• [Stored records]:
◇ ◇ ◇

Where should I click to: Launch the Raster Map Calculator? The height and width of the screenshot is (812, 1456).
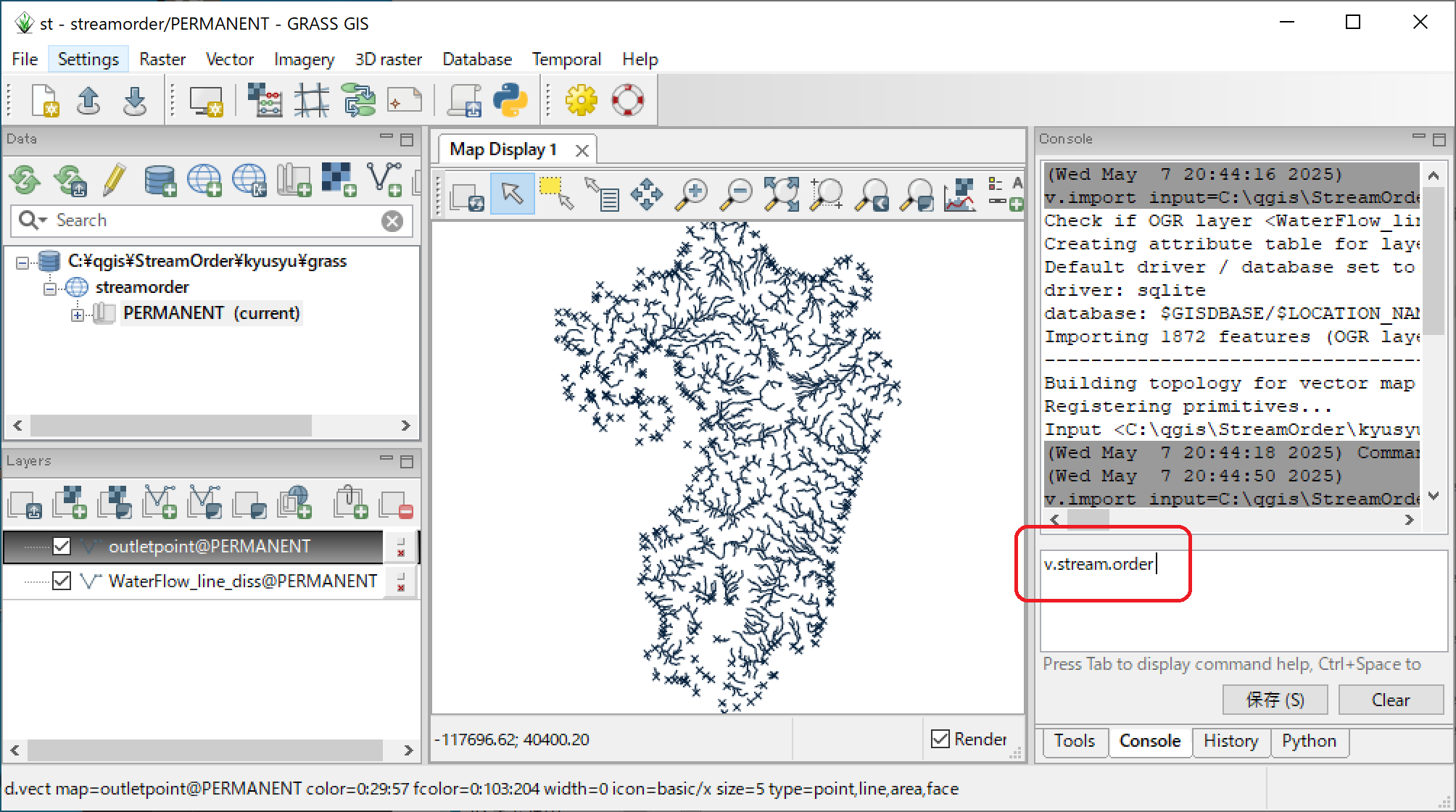pos(266,100)
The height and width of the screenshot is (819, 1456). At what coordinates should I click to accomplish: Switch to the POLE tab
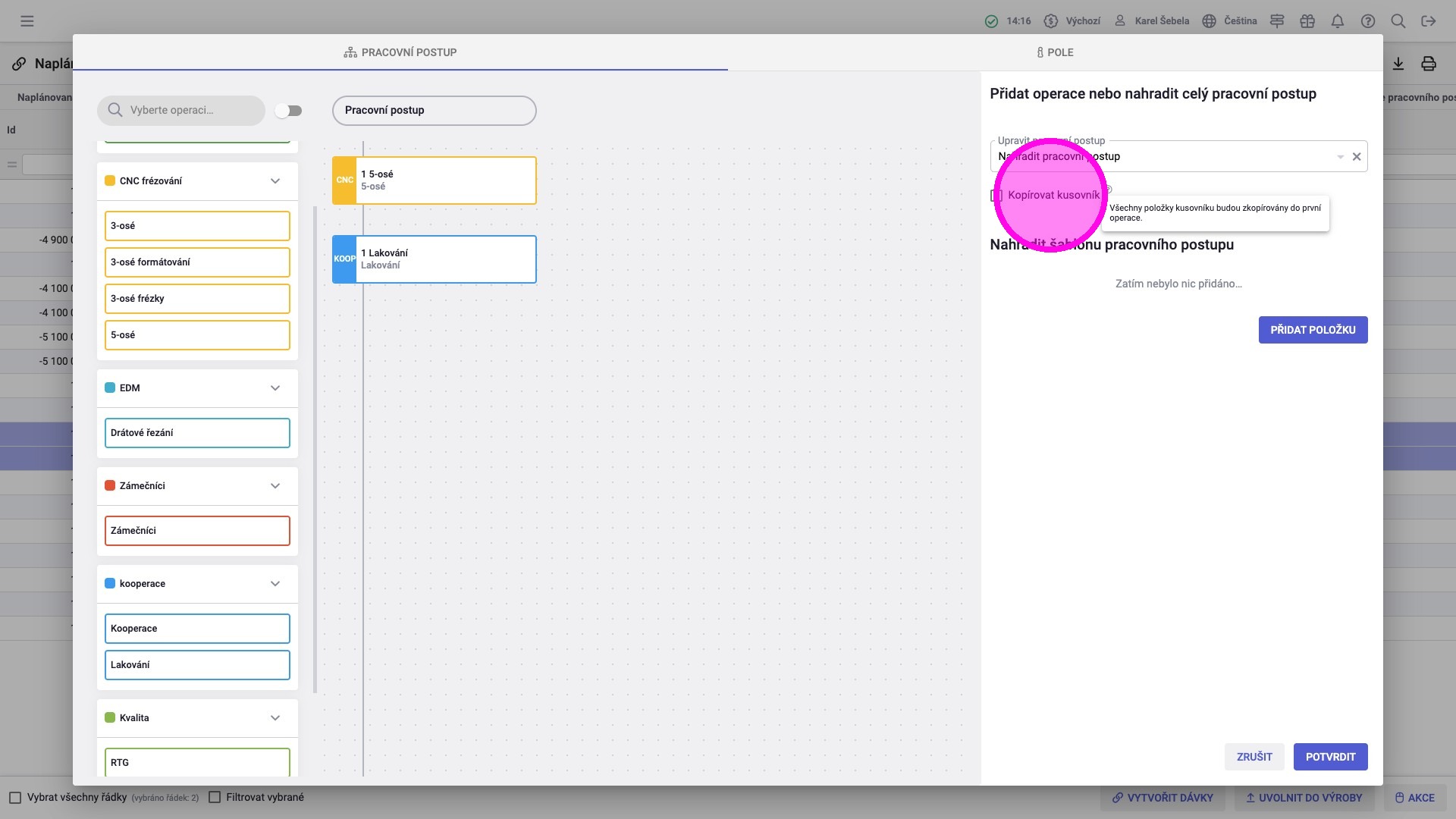[x=1055, y=52]
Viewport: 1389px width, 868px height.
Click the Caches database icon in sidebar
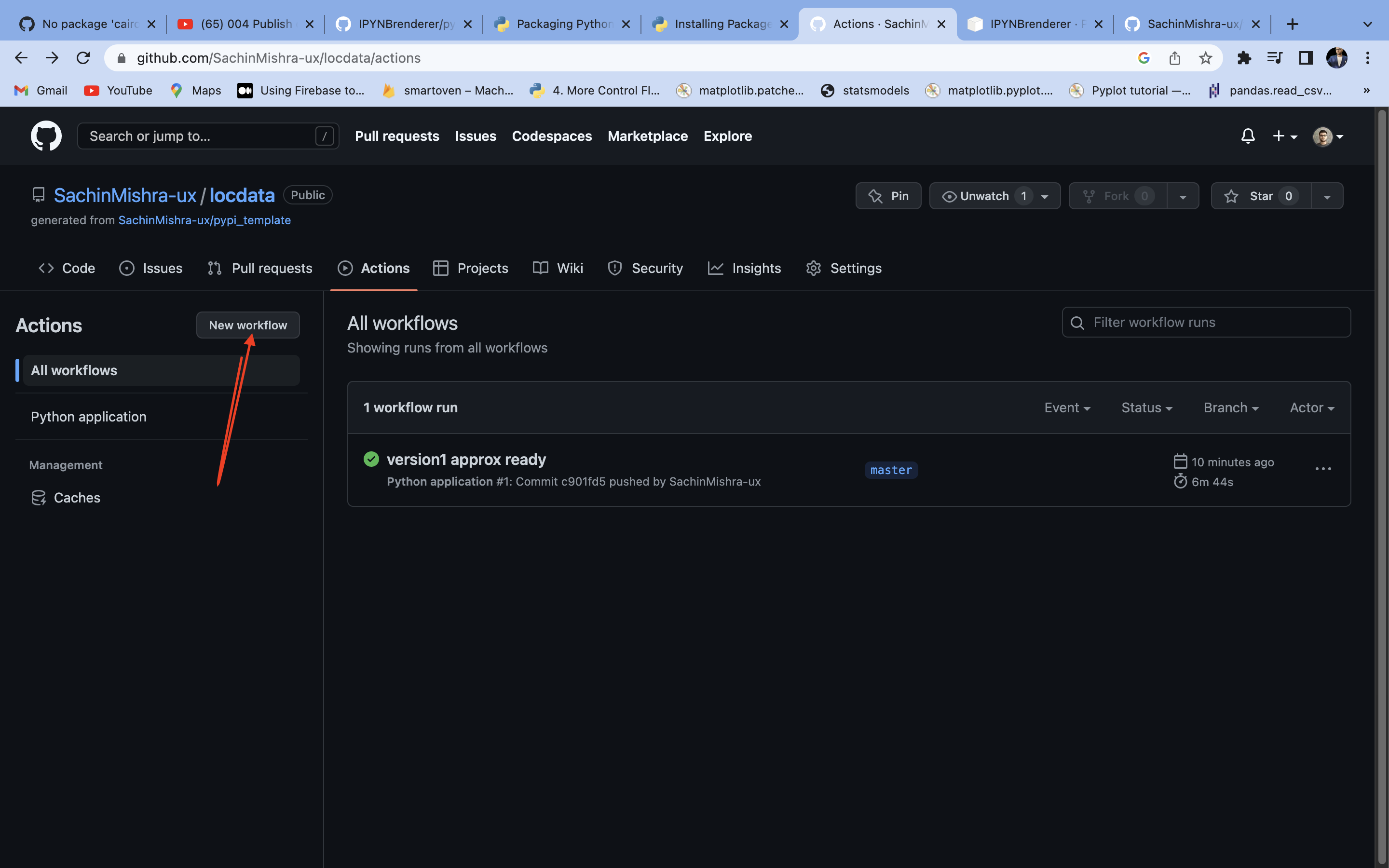point(39,498)
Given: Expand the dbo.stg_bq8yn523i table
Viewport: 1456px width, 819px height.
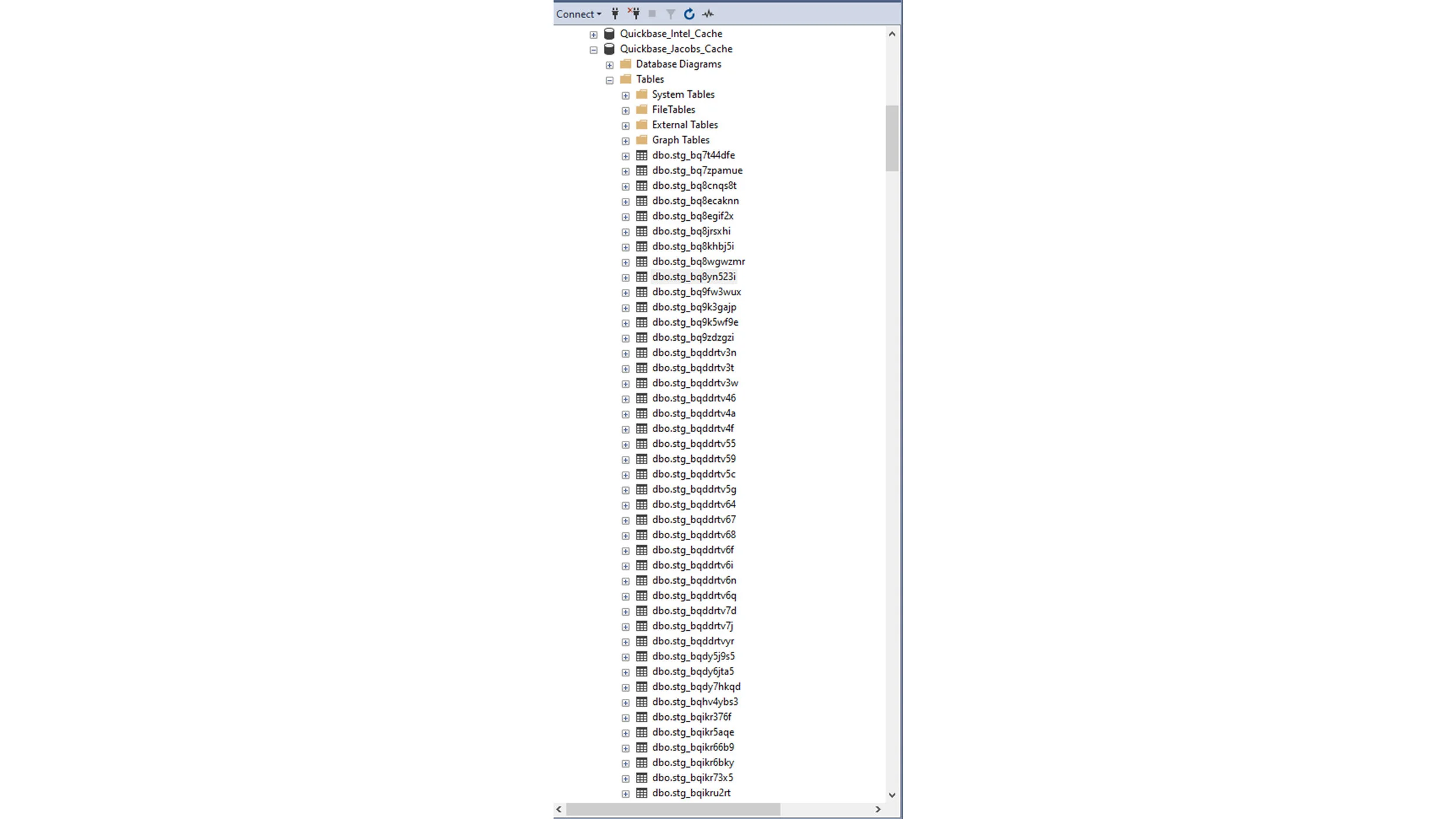Looking at the screenshot, I should (625, 277).
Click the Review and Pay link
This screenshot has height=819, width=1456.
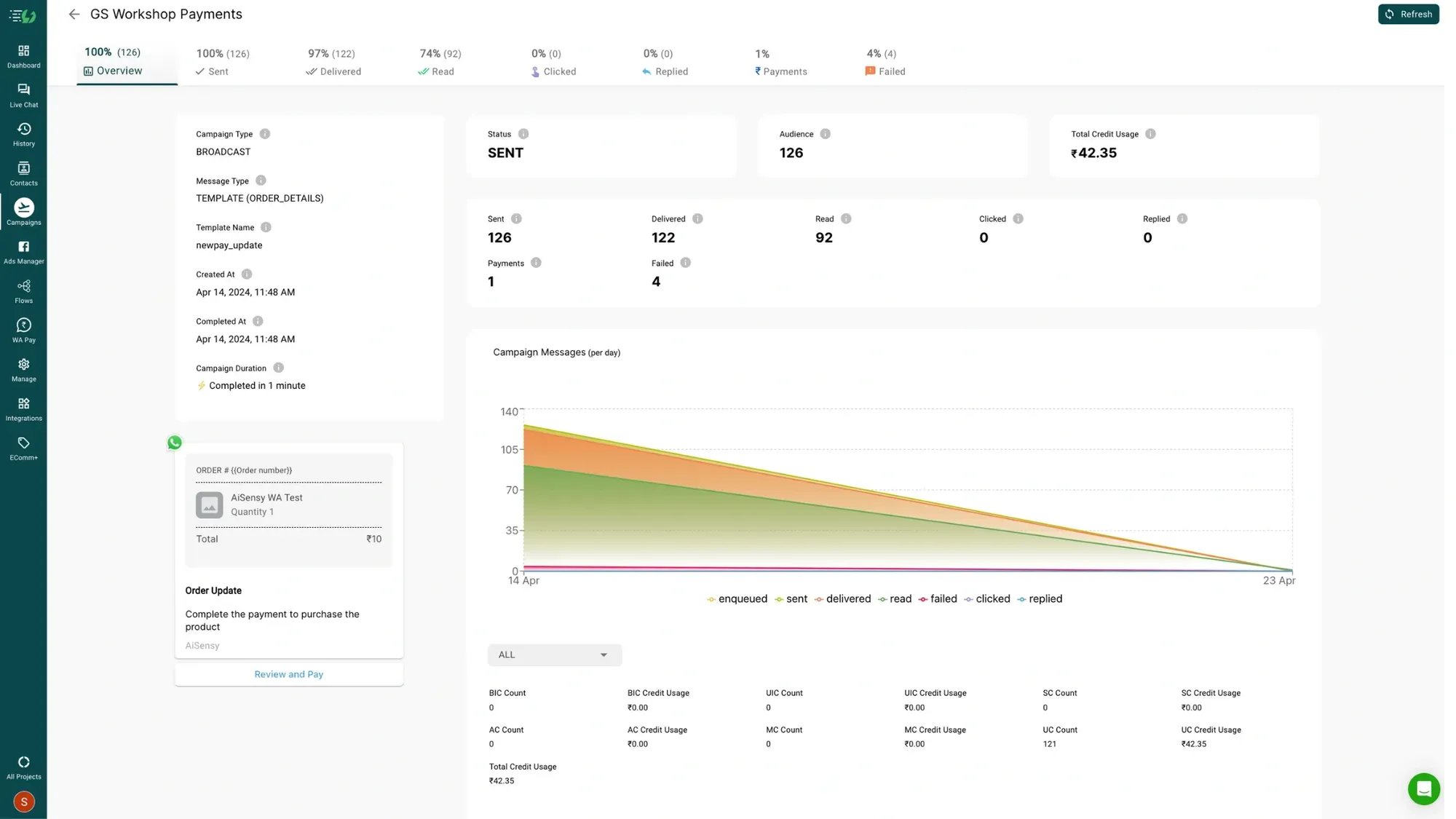[288, 673]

◇ ◇ ◇

• [Problem requirements]:
Word for word, write out each line from the one with "Given: Expand the dbo.stg_bq8yn523i table" through the end of the entries above, and omit any pictures.

• [Written response]:
Given: Expand the dbo.stg_bq8yn523i table
Viewport: 1456px width, 819px height.
Looking at the screenshot, I should (625, 277).
Click the Review and Pay link
This screenshot has height=819, width=1456.
[288, 673]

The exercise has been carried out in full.